Les révélations troublantes du quotidien La Presse voulant que le téléphone portable du journaliste Patrick Lagacé avait été mis sous surveillance pendant des mois, dans le cadre d’une enquête du SPVM contre l’un de ses enquêteurs, ont provoqué de vives réactions convergeant toutes vers la protection des sources journalistes et de la protection de la vie privée. L’indignation s’est généralisée bien au-delà des limites du territoire de la ville de Montréal ayant même son écho un peu partout dans le monde.
La sortie publique – et très médiatisée – du chef du SPVM, Philippe Pichet, n’a convaincu personne.
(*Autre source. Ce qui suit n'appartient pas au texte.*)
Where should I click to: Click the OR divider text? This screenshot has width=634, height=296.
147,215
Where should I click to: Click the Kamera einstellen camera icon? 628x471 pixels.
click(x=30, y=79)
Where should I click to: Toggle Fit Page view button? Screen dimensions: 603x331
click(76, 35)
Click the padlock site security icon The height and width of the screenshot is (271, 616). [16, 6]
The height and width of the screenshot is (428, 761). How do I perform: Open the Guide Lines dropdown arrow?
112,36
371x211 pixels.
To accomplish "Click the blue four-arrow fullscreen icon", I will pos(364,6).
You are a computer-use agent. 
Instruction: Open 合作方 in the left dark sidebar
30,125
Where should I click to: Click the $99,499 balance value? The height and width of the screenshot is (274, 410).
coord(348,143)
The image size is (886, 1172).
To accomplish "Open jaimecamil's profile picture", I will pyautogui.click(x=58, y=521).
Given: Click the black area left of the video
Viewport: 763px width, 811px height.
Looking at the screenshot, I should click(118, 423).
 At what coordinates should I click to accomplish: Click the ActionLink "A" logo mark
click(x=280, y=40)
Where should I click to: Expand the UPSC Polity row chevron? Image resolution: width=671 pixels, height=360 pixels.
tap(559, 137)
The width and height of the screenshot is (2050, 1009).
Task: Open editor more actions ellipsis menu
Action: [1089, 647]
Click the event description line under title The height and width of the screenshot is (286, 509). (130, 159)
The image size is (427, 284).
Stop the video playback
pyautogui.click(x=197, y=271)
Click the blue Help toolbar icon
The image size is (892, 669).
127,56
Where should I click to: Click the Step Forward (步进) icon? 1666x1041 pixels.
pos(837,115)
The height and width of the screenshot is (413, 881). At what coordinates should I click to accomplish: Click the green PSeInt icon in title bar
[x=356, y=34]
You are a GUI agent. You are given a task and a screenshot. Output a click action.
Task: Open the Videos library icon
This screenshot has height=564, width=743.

Le SPVM s’est donné le droit de franchir une limite inacceptable aux yeux d’une grande majorité de Québécois, selon ce que rapporte un récent sondage, même si le service de police avait obtenu – 24 fois plutôt qu’une – l’autorisation d’une juge pour utiliser cette technique d’enquête. « Une mesure exceptionnelle, nous a dit le chef Pichet, pour une situation exceptionnelle ».
Nous verrons au fil du temps s’il s’agissait vraiment d’une mesure exceptionnelle utilisée par le SPVM. Mais la Sûreté du Québec a confirmé qu’elle aussi avait épié six autres journalistes dans le cadre d’une autre enquête criminelle. Les membres de la Commission de la sécurité publique de Montréal devraient entendre prochainement, à huis clos, les explications du chef Pichet. Le gouvernement du Québec a annoncé trois mesures visant à préserver le principe « fondamental » de la liberté de presse dont un « processus d’inspection » du SPVM, de la SQ et du Service de police de la Ville de Québec.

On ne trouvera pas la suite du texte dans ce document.